§ Selected extract
I am fine with AGI which is 'merely' powerful enough to expand itself into a Type I civilization. If that's the only justification for developing a decision theory which can handle anthropic reasoning then I have no use for such a theory.

Fine, but you'd probably be less happy if it stored all humans in stasis while preparing resources to defend itself against aliens that never turn up. Besides, there might be other anthropic arguments that we haven't noticed yet but such that the AI's response would vary wildly depend on how it reasons. Without knowing in advance that it is sensible, there's no telling if it will do the right thing.

(I am not an AI designer, I'm just interested in probability for its own sake.)

For the sake of argument, I'll grant that correctly formulated anthropic priors can reduce the bias in posterior estimates for the possibility of ET contact/confrontation: but the simple consequence of the math is that the influence of an anthropic prior decreases as the AGI gains more scientific knowledge. An AGI which has an (1-epsilon)-complete understanding of science, yet does not employ anthropic reasoning will have asymptotically equivalent estimates to an AGI which has an (1-epsilon)-complete understanding of science and employs correct anthropic reasoning.

[-][anonymous]13y00

How does a complete understanding of physics allow you to asymptotically approach "correct" solutions to anthropic problems? We can already imagine reformulating these problems in toy universes with completely known physics (like cellular automata), but that doesn't seem to help us solve them...

[-][anonymous]13y00

Your idea is a little similar to one-action AI that I described a while ago. It is a neat way to get goal stability (as long as you trust your magical math intuition module), but it doesn't seem to solve all of decision theory, even if you know the correct theory of physics at the outset.

If humanity eventually builds an AI based on your proposed decision theory, an alien AI built a million years ago may have inferred that fact and precommitted to wage self-destructive war against us unless we surrender 99% of our resources. Your AI will infer that fact at startup and give up the resources immediately. This predictable reaction of your AI caused the alien AI to make its precommitment in the first place. TDT tries to fix this by not yielding to extortion, though we don't know how to formalize that.

If our universe contains other copies of us at different places and times (which is feasible if it's spatially infinite), something weird can happen when copies of your AI interact with each other. UDT tries to fix that by accounting for copies "implicitly", so they all end up cooperating.

  1. How do you handle anthropic scenarios (sleeping beauty, presumptuous philosopher, doomsday argument)?

  2. Imagine the AI wants to determine what the would universe look like if it filled it with paperclips. It is superintelligent, so therefore it would have to have a very good reason. Since, in this hypothetical situation, there is a very good reason to fill the universe with paperclips, it would get lots of utility. Therefore, it is a good reason. It is actually quite difficult to prevent an AI from following this absurd-to-humans chain of reasoning without making the opposite mistake where it does not understand its own intelligence at all and mines itself for silicon.

  3. Your premises preclude the possibility of meeting another AI, which could be very dangerous.

How do you handle anthropic scenarios (sleeping beauty, presumptuous philosopher, doomsday argument)?

By defining the utility function in terms of the universe, rather than a subjective-experience path. Anthropics are a problem for humans because our utility functions are defined in terms of a "self" which is defined in a way that does not generalize well; for an AI, this would be a problem for us writing the utility function to give it, but not for the AI doing the optimization.

§ Records shown

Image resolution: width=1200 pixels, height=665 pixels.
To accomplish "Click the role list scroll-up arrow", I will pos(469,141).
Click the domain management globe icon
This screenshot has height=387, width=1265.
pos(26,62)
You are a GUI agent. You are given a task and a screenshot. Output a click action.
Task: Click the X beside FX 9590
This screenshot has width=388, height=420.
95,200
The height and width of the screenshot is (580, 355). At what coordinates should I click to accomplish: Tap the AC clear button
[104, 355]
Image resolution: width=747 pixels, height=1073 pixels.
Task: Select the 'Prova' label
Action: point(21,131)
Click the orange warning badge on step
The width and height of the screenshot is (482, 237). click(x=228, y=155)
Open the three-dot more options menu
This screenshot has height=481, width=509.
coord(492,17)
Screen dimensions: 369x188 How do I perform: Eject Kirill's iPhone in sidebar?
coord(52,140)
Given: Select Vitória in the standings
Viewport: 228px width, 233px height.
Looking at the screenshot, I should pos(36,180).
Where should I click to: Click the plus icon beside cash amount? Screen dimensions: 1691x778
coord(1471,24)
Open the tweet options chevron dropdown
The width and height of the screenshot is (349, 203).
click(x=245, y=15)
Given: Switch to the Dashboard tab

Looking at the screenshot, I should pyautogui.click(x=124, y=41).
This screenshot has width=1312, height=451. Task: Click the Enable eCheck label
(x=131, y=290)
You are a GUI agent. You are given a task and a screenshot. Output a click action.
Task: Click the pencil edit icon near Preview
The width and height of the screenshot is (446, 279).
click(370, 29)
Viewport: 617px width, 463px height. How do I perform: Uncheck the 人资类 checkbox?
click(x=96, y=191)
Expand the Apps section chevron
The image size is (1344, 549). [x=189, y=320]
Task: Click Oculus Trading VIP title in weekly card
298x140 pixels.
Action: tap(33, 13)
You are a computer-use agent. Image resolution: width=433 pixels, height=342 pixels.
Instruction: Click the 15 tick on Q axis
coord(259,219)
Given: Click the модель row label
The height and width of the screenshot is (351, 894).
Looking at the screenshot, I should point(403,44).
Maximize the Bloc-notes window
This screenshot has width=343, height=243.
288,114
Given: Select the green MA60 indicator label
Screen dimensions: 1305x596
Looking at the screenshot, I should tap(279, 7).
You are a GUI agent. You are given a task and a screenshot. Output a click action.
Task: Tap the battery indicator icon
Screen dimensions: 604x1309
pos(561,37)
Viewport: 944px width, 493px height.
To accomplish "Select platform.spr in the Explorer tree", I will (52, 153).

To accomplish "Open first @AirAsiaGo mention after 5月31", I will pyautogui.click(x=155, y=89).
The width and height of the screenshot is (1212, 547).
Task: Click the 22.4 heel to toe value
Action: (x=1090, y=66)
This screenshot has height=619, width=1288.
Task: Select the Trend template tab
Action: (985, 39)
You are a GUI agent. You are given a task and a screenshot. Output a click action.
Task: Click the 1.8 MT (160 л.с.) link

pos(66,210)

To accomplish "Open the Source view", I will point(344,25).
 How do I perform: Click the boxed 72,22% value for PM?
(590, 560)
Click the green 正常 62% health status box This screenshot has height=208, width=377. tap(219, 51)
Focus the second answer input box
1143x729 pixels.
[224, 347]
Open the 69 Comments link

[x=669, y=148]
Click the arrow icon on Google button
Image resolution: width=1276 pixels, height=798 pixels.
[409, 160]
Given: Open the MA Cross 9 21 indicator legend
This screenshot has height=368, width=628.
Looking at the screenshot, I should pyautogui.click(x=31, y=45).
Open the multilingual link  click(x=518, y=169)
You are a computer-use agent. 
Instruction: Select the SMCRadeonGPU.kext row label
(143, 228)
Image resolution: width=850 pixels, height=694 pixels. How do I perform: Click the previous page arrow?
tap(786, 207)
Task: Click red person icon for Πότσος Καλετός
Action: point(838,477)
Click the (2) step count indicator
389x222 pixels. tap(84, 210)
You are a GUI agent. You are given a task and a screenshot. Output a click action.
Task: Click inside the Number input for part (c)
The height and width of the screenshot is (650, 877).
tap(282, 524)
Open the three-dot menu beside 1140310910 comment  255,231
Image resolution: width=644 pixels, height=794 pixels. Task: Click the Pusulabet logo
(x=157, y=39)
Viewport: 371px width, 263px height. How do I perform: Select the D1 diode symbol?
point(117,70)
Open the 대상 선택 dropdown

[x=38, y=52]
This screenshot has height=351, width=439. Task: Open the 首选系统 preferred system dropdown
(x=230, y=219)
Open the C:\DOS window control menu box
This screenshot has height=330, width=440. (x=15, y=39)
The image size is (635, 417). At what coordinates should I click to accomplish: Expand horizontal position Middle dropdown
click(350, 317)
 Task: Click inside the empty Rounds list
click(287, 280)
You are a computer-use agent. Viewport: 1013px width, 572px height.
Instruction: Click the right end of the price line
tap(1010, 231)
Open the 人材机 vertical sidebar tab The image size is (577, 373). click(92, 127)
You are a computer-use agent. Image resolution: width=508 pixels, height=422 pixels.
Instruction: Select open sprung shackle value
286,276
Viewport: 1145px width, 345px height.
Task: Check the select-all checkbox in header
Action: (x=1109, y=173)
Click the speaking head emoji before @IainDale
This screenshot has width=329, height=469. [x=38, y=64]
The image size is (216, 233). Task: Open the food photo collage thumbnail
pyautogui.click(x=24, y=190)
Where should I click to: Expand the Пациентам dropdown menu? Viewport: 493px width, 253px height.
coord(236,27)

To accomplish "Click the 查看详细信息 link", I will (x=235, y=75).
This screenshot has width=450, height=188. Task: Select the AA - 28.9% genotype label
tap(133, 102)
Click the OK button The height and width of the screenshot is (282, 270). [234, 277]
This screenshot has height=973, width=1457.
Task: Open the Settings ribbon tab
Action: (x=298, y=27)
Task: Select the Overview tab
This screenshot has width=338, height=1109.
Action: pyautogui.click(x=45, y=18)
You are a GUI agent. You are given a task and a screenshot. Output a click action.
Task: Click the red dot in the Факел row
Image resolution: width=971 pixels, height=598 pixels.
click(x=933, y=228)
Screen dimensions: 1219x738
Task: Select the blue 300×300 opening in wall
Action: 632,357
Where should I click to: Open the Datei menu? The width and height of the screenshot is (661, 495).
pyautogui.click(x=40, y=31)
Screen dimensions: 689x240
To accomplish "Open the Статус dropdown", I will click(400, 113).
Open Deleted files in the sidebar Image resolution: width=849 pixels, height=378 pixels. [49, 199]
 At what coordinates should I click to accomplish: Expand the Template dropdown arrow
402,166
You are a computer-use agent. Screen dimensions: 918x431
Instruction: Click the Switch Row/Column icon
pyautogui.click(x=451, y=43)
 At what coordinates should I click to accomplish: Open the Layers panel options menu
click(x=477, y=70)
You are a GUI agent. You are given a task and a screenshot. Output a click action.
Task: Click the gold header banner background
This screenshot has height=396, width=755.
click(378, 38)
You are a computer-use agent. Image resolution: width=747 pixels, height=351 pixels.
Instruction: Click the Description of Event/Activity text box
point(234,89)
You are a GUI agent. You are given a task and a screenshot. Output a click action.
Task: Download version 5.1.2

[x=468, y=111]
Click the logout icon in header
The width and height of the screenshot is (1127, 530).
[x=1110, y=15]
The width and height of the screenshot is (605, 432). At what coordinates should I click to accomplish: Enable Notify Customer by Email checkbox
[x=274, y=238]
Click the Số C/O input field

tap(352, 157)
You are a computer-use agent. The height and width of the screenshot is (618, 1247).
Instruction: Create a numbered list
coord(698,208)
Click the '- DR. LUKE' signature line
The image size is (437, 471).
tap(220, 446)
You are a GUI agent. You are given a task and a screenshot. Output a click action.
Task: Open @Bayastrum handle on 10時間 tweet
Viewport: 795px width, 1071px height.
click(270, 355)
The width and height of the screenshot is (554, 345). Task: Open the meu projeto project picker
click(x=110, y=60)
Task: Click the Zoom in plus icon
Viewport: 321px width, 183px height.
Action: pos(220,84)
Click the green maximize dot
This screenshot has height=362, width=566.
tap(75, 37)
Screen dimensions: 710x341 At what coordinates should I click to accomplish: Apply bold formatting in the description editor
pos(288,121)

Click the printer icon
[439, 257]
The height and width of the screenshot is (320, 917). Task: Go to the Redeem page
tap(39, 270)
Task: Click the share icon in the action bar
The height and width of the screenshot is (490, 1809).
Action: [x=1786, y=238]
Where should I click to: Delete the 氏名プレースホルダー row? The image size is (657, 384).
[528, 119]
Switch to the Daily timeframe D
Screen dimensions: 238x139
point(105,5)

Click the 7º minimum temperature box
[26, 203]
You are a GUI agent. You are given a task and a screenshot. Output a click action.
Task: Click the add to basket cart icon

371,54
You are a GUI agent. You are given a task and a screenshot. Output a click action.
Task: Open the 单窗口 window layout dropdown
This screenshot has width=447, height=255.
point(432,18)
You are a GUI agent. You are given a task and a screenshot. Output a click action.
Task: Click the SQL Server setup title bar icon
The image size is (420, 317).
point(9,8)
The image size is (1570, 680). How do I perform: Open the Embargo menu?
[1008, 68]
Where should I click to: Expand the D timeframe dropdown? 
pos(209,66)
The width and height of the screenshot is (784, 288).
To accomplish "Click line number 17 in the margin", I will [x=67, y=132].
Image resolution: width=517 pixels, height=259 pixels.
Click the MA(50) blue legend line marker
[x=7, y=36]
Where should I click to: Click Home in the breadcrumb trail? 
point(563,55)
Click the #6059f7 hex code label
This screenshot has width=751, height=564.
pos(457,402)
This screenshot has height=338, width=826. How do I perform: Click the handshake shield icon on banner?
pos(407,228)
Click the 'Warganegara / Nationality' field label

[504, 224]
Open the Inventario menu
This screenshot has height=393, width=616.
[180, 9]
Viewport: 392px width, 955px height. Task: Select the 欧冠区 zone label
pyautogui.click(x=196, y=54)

§ Work instructions
(a) Could you set down the stretch of the anthropic-reasoning thread from "2. Imagine the" through "itself for silicon.", word for word?
(b) How would you render this sentence from the anthropic-reasoning thread in Spanish: "Your AI will infer that fact at startup and give up the resources immediately."
(c) Answer these from the anthropic-reasoning thread:
(i) How does TDT try to fix the alien-extortion problem?
(ii) What example of a toy universe with completely known physics is given?
(iii) What does the writer who says they are not an AI designer say they are interested in?
The records have no connection to the anthropic-reasoning thread.

§ List of answers
(a)
2. Imagine the AI wants to determine what the would universe look like if it filled it with paperclips. It is superintelligent, so therefore it would have to have a very good reason. Since, in this hypothetical situation, there is a very good reason to fill the universe with paperclips, it would get lots of utility. Therefore, it is a good reason. It is actually quite difficult to prevent an AI from following this absurd-to-humans chain of reasoning without making the opposite mistake where it does not understand its own intelligence at all and mines itself for silicon.

(b) Tu IA inferirá ese hecho al arrancar y cederá los recursos de inmediato.

(c)
(i) By not yielding to extortion.
(ii) Cellular automata.
(iii) Probability for its own sake.